TEXT SECTION:
┏━━
The Hidden Climate Cost of Vertical-Farm Closures and What Investors Don’t Ask
Not long ago, investors called vertical farming the future of fresh food in cities: controlled warehouses stacked with leafy greens, safe from droughts and truck delays. The headlines promised year-round local food grown inside cities, with tiny water footprints and huge yields. That promise attracted huge sums of money and high-profile backers — until several big operations stopped, filed for bankruptcy, or sharply shrank.
According to TechCrunch, Plenty — a once-highly valued indoor farm backed by major tech investors — filed for Chapter 11 in March 2025. Bowery, another early poster child, ceased operations in late 2024 after rapid expansion and a crop health crisis. According to Agriculture Dive, 2024, Bowery laid off hundreds of staff and closed multiple sites.
Those shutdowns left unfinished warehouses, unused racks, and expensive equipment gathering dust. For communities and climate planners, the question is not only who lost money or jobs, but what happened to the carbon and energy already spent building and running those farms — the “hidden climate cost” that rarely appears in investor decks. Investors tend to focus on per-unit yields, tech metrics, or retail contracts. They rarely ask, “If this business fails, what is the climate cost of writing off a building, racks, LEDs and HVAC systems that were designed for continuous 24/7 use?” The answer matters. When a farm is abandoned or repurposed, the embodied emissions of construction and the energy burned during trial runs don’t vanish — they become stranded emissions.
┗━━
(Stored items)
┏━━
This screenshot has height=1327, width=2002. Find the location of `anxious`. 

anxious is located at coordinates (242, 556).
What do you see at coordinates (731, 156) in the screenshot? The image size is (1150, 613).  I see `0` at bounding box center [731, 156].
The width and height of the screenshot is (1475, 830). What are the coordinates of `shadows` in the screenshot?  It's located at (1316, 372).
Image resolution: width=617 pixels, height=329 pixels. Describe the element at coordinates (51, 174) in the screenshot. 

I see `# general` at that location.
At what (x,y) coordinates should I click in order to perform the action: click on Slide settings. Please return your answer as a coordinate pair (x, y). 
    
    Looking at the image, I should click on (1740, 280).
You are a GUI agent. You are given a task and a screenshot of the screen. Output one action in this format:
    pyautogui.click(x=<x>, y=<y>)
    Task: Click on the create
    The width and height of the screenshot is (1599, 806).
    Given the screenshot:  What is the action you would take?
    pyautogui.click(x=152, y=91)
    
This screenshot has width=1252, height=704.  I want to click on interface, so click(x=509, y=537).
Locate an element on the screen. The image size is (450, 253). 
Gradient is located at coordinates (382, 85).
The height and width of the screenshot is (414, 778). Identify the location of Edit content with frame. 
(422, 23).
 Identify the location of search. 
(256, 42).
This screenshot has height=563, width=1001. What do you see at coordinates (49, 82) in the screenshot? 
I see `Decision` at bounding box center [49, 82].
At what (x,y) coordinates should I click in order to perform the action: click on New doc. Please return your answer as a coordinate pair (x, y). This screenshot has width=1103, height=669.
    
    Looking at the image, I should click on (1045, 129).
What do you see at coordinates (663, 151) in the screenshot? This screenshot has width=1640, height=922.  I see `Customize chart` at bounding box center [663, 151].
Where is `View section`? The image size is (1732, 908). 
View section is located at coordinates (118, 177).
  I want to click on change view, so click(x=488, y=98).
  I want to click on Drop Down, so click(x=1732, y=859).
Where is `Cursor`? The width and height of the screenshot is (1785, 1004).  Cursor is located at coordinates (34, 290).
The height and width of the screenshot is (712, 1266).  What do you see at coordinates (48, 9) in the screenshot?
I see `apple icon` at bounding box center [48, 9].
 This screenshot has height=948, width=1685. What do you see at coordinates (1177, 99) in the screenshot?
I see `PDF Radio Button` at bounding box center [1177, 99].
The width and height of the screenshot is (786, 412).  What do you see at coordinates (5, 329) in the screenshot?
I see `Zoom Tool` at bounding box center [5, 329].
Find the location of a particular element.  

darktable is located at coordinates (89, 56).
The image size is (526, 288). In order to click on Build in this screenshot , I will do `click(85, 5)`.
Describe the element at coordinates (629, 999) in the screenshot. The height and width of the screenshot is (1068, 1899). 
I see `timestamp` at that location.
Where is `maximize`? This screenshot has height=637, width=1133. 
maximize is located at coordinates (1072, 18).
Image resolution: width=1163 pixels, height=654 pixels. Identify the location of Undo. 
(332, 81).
┗━━
PROBLEMS TO WORK ON:
**A)** According to the vertical-farm article, in what month and year did Plenty file for Chapter 11?
**B)** Resume the vertical-farm article after its last sentence.

ANSWER SET:
**A)** March 2025

**B)**
Reporting on these closures has been clear: several well-funded firms struggled to convert hype into sustained, profitable operations. According to PitchBook, Bowery’s collapse followed a damaging pathogen episode and financing problems.
What the Science Says About Energy, Emissions and Hotspots
The environmental case for vertical farms is not black-and-white. Peer-reviewed life-cycle assessments (LCAs) and energy-benchmarking studies show a complex picture: vertical farms often use far less land and water per kilogram of produce, but they require large amounts of electricity — mainly for LED lighting, heating/cooling, and ventilation — and those electricity demands are usually the biggest environmental hotspot. A study published in Frontiers in Sustainable Food Systems found that modular, small-scale vertical systems can produce lettuce and herbs with GHG impacts that are “comparable to or less than” conventionally sourced options, but results are very sensitive to how the analysis treats infrastructure and the carbon intensity of the electricity used. According to the study, GHGs for on-site cabinet production ranged across scenarios and depended strongly on the electricity source.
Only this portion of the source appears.